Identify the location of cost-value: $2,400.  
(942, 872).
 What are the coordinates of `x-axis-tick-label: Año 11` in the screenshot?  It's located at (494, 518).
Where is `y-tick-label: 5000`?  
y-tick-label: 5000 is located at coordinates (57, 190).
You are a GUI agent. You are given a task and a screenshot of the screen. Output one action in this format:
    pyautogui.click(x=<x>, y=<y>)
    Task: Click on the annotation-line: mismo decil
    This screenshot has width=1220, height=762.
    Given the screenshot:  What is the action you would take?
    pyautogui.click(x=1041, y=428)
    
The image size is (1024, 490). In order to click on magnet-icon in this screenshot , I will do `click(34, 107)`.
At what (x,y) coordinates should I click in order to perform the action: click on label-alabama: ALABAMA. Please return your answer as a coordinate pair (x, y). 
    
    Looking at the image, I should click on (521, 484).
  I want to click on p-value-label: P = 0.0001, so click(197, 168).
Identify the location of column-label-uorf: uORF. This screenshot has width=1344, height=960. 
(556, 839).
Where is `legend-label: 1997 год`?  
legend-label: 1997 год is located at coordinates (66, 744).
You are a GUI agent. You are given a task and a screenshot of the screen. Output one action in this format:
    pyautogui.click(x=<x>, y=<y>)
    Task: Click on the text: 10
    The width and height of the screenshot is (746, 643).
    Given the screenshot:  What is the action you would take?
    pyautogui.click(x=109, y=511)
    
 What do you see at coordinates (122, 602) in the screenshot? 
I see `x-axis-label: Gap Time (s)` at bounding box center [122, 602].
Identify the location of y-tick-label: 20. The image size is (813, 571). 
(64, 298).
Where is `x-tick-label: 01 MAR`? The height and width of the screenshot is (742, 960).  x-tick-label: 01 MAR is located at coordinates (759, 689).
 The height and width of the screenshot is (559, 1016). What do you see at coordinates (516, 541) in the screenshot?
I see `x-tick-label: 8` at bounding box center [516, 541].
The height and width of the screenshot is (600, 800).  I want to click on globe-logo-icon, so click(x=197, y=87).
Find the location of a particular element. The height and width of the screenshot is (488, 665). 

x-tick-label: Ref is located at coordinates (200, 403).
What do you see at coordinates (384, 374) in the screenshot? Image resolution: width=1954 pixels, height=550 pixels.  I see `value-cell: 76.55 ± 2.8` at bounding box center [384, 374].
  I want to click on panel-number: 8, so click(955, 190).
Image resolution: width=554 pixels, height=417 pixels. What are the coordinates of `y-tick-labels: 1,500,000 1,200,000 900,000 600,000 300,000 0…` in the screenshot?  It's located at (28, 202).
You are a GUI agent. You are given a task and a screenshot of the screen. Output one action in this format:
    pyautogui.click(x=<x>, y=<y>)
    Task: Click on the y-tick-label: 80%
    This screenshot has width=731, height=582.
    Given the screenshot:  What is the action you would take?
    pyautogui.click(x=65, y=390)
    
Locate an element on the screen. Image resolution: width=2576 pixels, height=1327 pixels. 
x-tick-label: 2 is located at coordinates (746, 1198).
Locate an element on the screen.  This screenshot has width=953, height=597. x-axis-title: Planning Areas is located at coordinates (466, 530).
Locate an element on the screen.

#####

### [AIM OF THE EXERCISE]
Reproduce verbatim the lines of the items from the very beginning through the line containing "y-tick-label: 5000 is", with both ends included.

### [EXPECTED OUTPUT]
Identify the location of cost-value: $2,400.  
(942, 872).
 What are the coordinates of `x-axis-tick-label: Año 11` in the screenshot?  It's located at (494, 518).
Where is `y-tick-label: 5000`?  
y-tick-label: 5000 is located at coordinates (57, 190).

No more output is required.